BEGIN

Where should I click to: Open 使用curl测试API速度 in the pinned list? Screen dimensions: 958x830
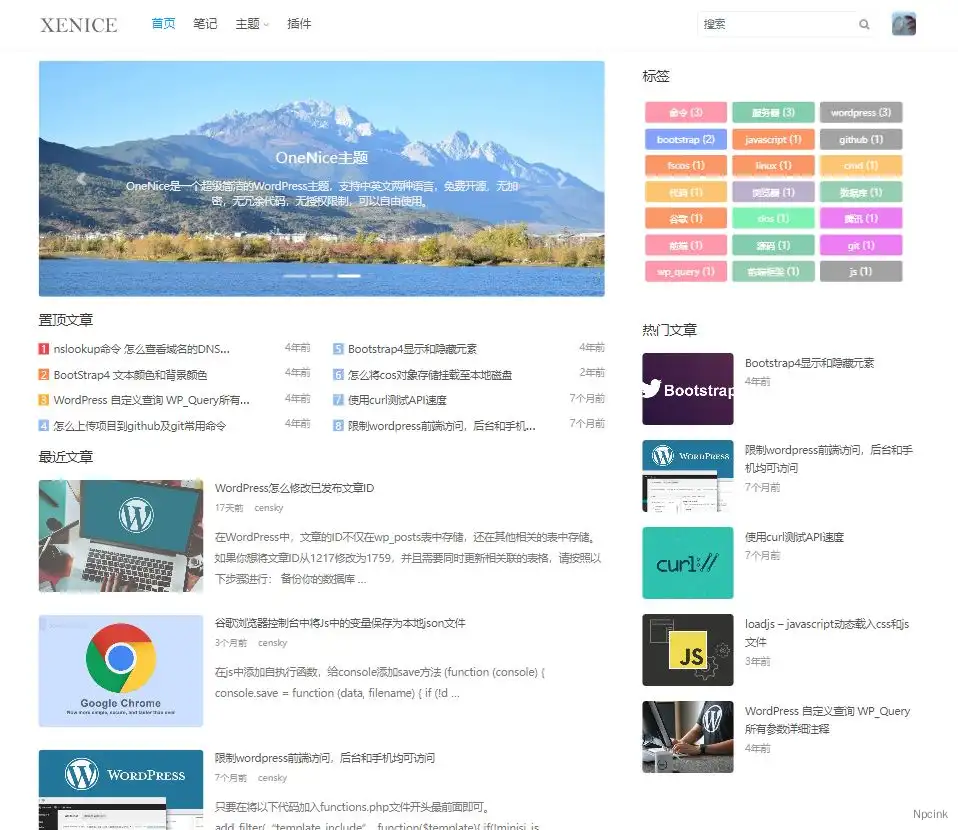[397, 398]
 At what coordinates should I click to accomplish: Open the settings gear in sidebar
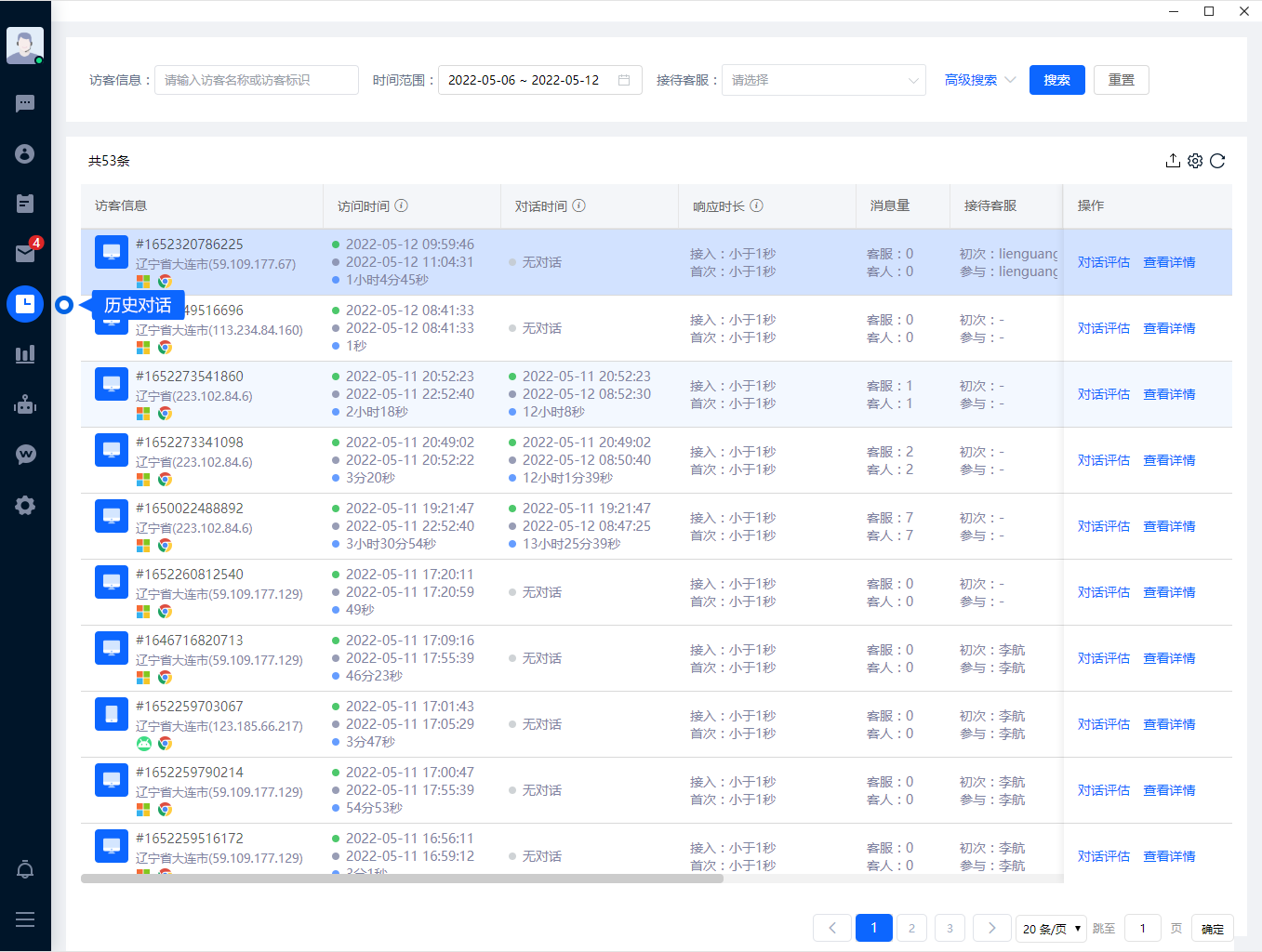(25, 505)
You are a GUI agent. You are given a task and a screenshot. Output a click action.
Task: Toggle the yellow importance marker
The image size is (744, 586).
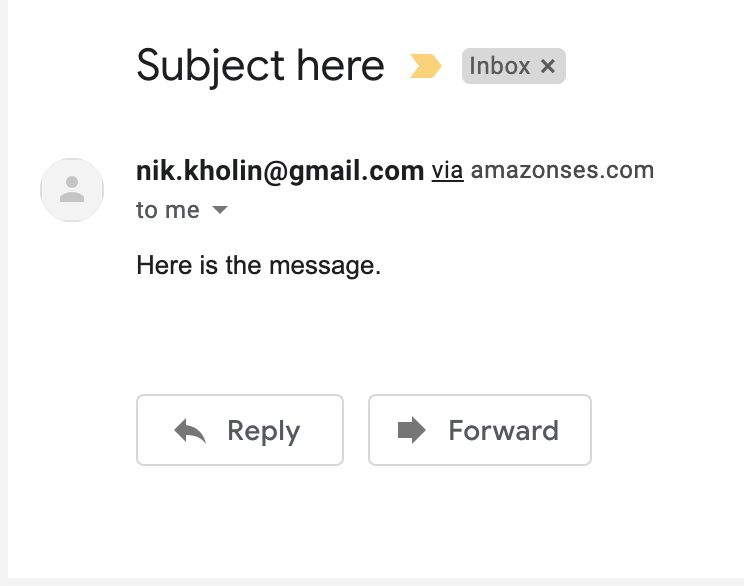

END

> **Exercise aim**:
A word-for-word repeat of the lines from the line with "Task: Toggle the yellow importance marker" to the last line of the data, both ends included and pictures left out, is all that should appear.

> **Exercise response**:
Task: Toggle the yellow importance marker
The image size is (744, 586).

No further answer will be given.